Entries supplied
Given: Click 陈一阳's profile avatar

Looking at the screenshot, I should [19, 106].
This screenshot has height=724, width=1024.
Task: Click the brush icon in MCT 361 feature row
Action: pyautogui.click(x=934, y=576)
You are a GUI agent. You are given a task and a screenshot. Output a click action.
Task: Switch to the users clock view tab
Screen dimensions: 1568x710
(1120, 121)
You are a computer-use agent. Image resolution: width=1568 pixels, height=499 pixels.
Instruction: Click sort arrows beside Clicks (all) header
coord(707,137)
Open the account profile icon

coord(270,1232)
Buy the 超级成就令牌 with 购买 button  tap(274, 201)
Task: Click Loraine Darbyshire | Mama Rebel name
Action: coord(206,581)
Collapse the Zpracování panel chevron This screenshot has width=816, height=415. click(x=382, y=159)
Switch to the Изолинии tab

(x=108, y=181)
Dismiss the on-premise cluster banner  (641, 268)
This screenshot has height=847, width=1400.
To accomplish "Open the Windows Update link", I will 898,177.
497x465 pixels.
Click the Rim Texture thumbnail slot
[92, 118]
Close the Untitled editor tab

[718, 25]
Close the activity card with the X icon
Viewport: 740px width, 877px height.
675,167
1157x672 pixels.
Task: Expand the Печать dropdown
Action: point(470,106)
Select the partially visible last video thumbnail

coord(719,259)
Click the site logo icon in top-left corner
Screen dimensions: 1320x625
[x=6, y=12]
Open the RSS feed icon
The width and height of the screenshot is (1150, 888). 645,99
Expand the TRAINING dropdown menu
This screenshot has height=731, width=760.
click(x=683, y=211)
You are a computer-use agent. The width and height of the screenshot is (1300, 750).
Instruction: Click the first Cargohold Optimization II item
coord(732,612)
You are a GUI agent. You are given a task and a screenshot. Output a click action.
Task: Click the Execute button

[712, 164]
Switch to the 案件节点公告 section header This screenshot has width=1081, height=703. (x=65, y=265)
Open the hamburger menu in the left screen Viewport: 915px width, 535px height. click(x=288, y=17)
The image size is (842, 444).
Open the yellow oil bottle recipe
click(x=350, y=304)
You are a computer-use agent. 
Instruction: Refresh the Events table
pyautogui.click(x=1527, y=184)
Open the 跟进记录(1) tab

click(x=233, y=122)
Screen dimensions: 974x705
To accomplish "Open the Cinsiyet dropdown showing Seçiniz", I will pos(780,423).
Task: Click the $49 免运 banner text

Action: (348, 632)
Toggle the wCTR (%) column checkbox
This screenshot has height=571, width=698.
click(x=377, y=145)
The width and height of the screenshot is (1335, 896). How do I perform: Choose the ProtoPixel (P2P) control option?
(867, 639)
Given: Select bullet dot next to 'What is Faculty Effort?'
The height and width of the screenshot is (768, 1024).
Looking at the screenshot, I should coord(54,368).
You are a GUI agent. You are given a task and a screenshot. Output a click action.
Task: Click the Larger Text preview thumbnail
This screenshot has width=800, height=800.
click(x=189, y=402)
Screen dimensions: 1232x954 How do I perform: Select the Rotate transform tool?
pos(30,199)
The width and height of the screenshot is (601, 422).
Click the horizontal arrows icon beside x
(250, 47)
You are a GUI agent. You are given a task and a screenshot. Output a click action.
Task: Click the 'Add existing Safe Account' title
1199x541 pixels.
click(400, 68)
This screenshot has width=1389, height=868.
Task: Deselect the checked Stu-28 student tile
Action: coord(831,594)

What this task involves
Every line in the data above that includes the word "will" should be copied.

The completed task
To accomplish "Open the Windows Update link", I will 898,177.
To accomplish "Open the Cinsiyet dropdown showing Seçiniz", I will pos(780,423).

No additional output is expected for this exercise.